Ortak amacımız, mali müşavirlik, muhasebecilik ve yeminli mali müşavirlik mesleğinin çıkarlarını korumak ve saygınlığını arttırmak olduğunu göre “Nasıl Bir TÜRMOB Olmalı” sorusunun yanıtlarını birlikte vermeliyiz.
*Statükodan yana olmayan, proaktif ve yenilikçi bir TÜRMOB,
*Ben bilirim ve yaparım anlayışından çok farklı bakış açılarını önemseyen bir TÜRMOB
*Ahbap çavuş ilişkisi yerine, bilgi, liyakat ve kariyeri ön planda tutan bir TÜRMOB,
*Odaların tüzel kişiliklerini bir şekilde baskı altında tutan değil, onların önünü açan ve özgürleştiren bir TÜRMOB,
*Ekonomik ve sosyal olaylar karşısında içine kapanan değil, bizim de söyleyecek sözümüz var diyerek ön plana çıkan bir TÜRMOB,
*Sürekli mızmızlanarak angaryalardan şikayet etmek yerine, alternatif uygulamalar üretebilecek bir TÜRMOB,
*Eğitim, Sağlık ve Spor gibi konuların, sosyal sorumluluk projelerinde biz de varız diye öne atılacak bir TÜRMOB,
*Staja ve mesleğe yeni başlayacaklar için, onları yüklü ödemeler altında ezen değil, kaynak yaratmalarına destek olacak bir TÜRMOB,
*Meslek mensupları arasındaki haksız rekabeti görmemezlikten gelen değil, haksız rekabet koşullarını ortadan kaldıracak bir TÜRMOB,
*Türkiye’nin yapısal sorunlarında seyirci olan değil, işte bizim gelir vergisi reformumuz bu diye gündeme girecek bir TÜRMOB,
*Kuralların yerine keyfiliğin egemen olduğu bir yapıyı reddeden,kurumsallaşan bir TÜRMOB,
*Çalışma ve hesap raporunu yıllık olarak değil, her ay sonunda WEB sayfasında yayınlayacak TÜRMOB.
Bu soruları çok daha genişletebiliriz.

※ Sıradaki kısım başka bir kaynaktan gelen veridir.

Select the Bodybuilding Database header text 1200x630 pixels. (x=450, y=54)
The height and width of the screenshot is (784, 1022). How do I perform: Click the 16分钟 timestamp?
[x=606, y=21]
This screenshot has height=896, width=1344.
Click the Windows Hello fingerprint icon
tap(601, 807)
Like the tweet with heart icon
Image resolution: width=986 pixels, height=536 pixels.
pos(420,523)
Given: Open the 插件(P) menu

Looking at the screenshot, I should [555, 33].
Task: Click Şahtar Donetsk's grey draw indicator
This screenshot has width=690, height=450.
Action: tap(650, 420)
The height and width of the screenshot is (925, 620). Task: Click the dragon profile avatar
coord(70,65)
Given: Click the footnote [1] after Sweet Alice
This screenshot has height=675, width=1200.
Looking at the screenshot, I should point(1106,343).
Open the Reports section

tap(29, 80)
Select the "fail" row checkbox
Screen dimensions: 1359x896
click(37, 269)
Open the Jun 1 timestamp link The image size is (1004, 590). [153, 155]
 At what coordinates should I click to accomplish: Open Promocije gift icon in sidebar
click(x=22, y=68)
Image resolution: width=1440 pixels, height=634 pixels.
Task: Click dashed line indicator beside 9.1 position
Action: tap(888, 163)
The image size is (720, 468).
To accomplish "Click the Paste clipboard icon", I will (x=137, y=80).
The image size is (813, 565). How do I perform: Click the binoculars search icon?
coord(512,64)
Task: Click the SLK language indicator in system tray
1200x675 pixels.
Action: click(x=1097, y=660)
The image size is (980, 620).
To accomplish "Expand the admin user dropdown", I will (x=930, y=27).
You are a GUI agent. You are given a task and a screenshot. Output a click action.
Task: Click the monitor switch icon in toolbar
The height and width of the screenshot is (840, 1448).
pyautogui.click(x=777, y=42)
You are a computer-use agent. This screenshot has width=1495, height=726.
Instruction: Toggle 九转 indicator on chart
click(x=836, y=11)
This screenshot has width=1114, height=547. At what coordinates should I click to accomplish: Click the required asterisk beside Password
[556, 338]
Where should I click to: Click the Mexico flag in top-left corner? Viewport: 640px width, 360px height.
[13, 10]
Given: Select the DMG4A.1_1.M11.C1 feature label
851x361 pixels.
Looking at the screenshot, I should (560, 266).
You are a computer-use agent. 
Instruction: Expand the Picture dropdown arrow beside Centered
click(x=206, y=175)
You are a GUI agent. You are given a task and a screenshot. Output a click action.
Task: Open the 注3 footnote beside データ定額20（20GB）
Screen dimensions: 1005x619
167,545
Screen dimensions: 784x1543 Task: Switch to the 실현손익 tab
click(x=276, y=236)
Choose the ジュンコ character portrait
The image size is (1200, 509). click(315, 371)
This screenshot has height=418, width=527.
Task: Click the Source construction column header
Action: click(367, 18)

Çünkü, mesleki sorunlar her geçen gün giderek artıyor. Amacımız kimseyi eleştirmek ya da yıpratmak değil. Hepimiz aynı kulvardayız. Sorunlarımız ortak. Peki, o zaman neden ortak aklı bir araya getirmiyoruz. Buna en büyük engel yöneticiliği yaşam biçimi olarak seçenler.